(What you have to do):
Lay out every line of the records below as a Markdown table with the columns "Row" and "Line", numbering each row and skipping blank lines. Omit the pictures.
(Study material Opens)
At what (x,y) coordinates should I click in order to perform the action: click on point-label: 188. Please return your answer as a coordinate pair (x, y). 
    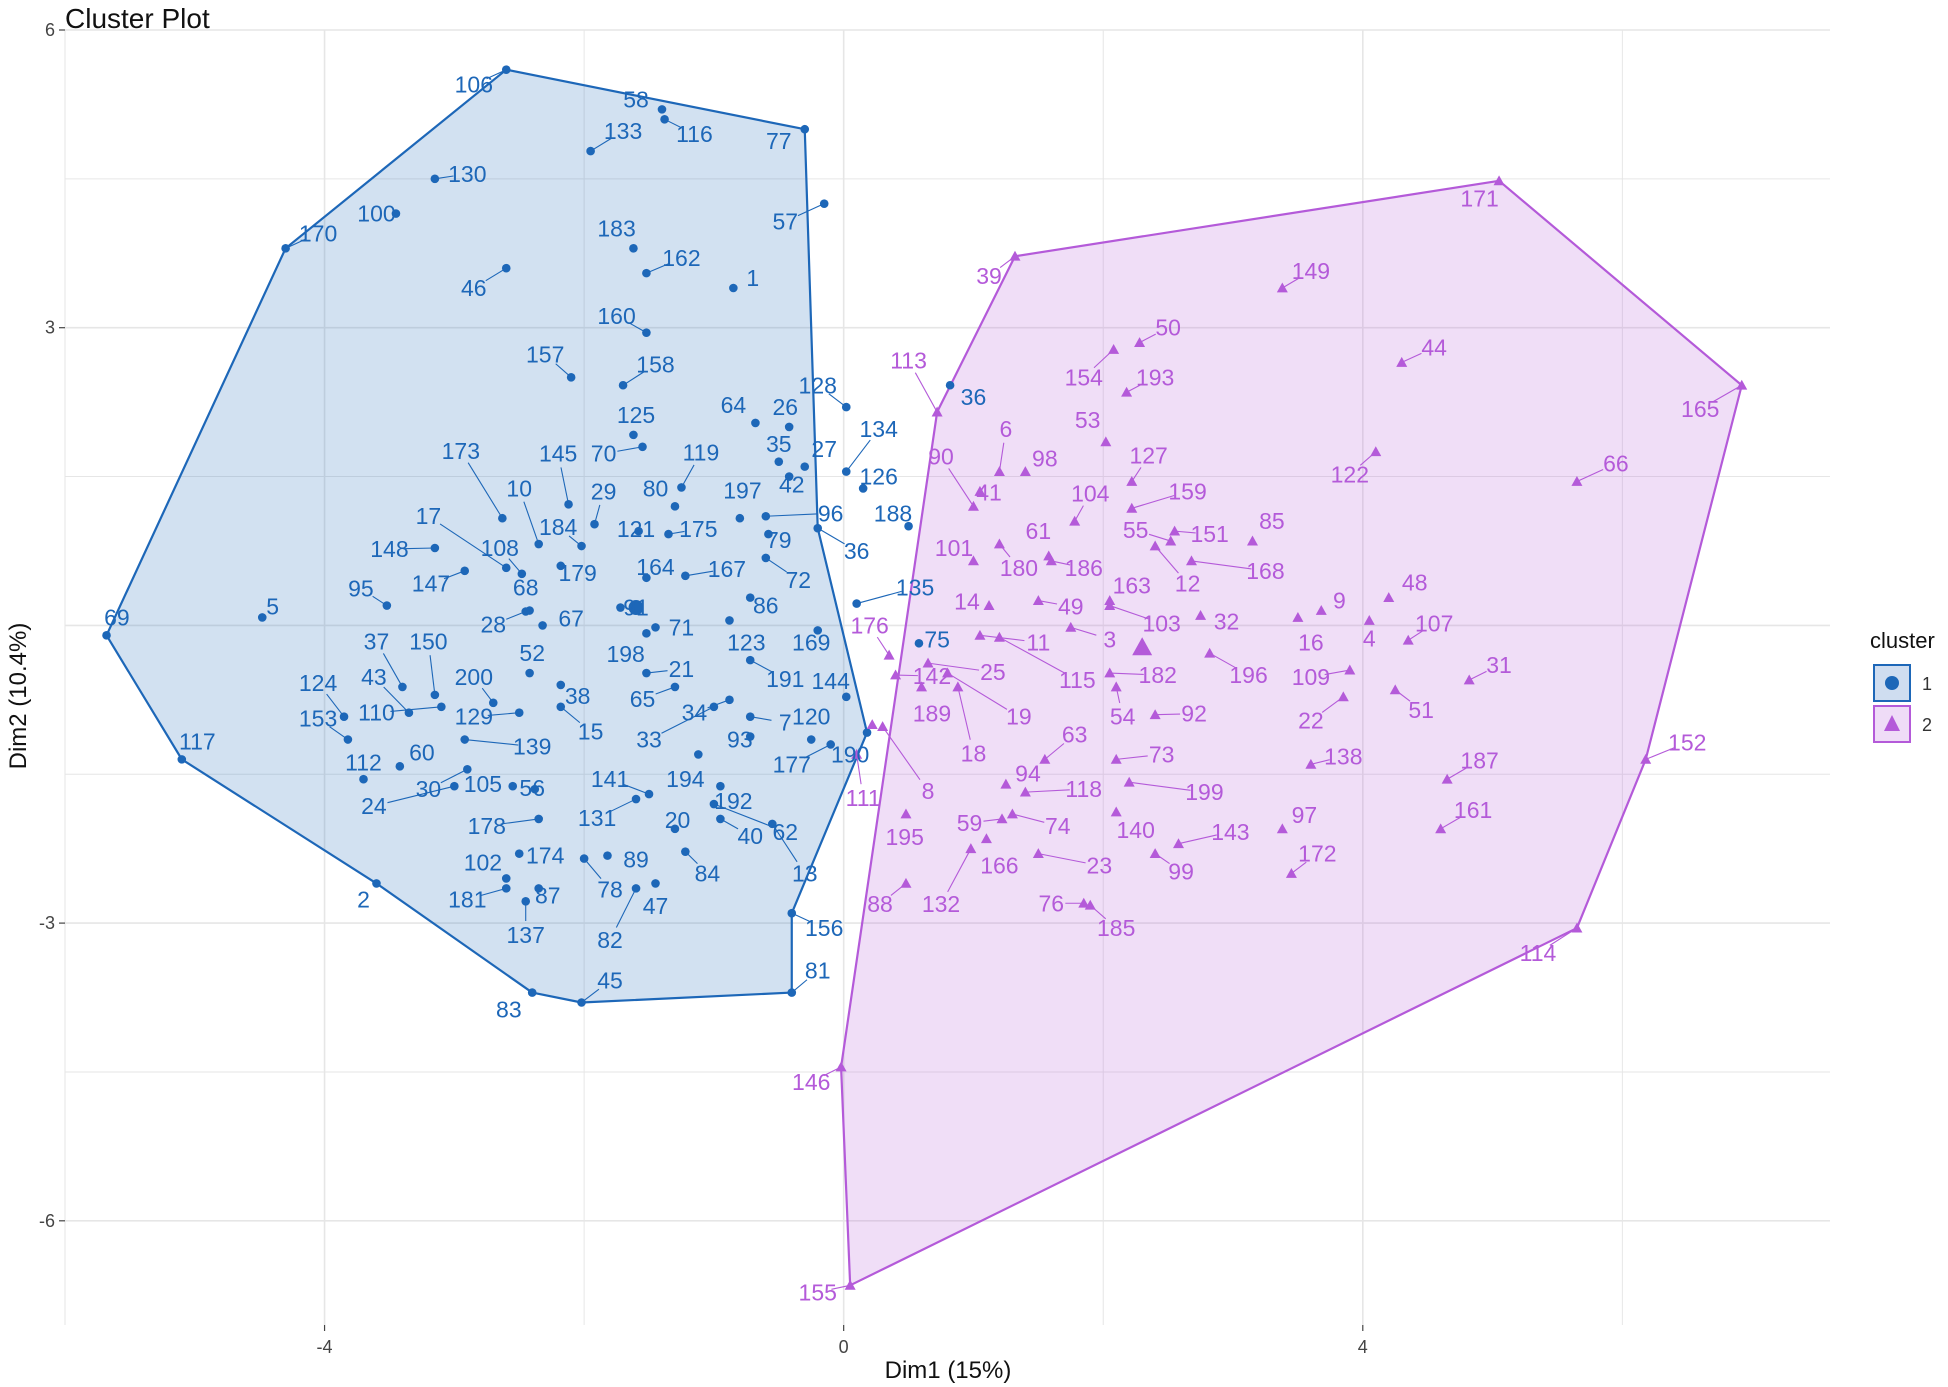
    Looking at the image, I should click on (893, 513).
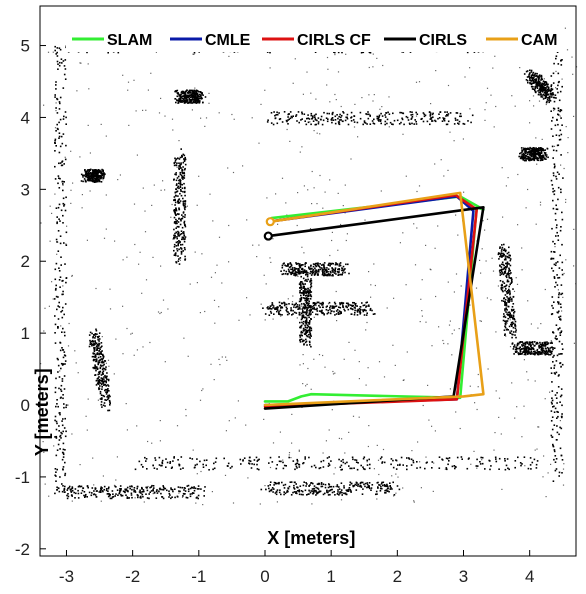 The width and height of the screenshot is (586, 594). Describe the element at coordinates (132, 576) in the screenshot. I see `x-tick-label: -2` at that location.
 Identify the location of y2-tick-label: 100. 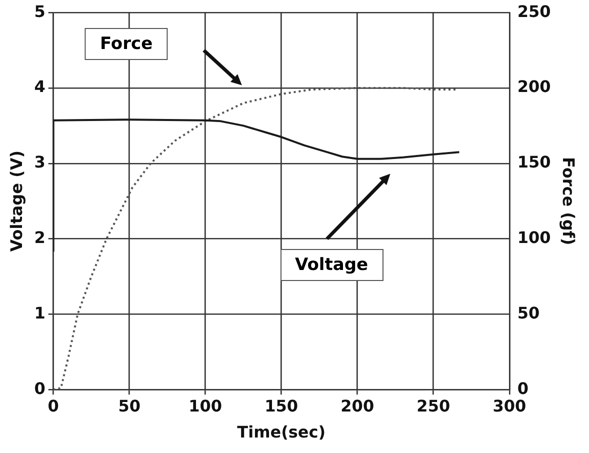
(534, 238).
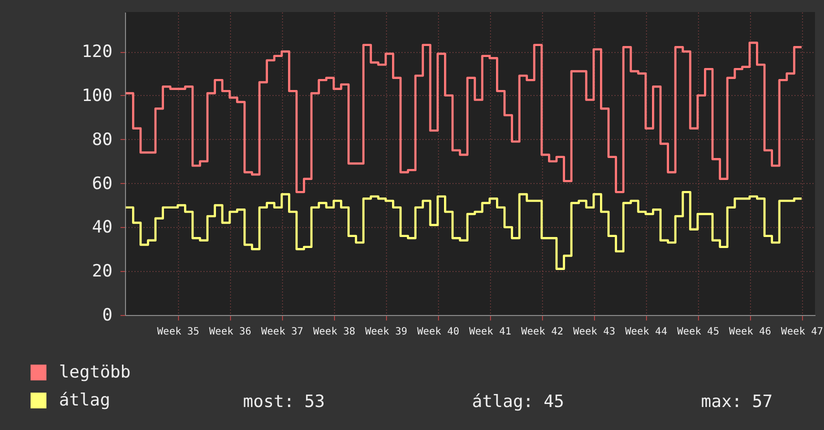 The width and height of the screenshot is (824, 430). What do you see at coordinates (490, 332) in the screenshot?
I see `x-tick-label: Week 41` at bounding box center [490, 332].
(Study material Closes)
(Answer box):
| Row | Line |
|---|---|
| 1 | At what (x,y) coordinates should I click in order to perform the action: click on point-label: 188. Please return your answer as a coordinate pair (x, y).  |
| 2 |     Looking at the image, I should click on (893, 513). |
| 3 |  The width and height of the screenshot is (586, 594). Describe the element at coordinates (132, 576) in the screenshot. I see `x-tick-label: -2` at that location. |
| 4 |  Identify the location of y2-tick-label: 100.  |
| 5 | (534, 238). |
| 6 |  The width and height of the screenshot is (824, 430). What do you see at coordinates (490, 332) in the screenshot? |
| 7 | I see `x-tick-label: Week 41` at bounding box center [490, 332]. |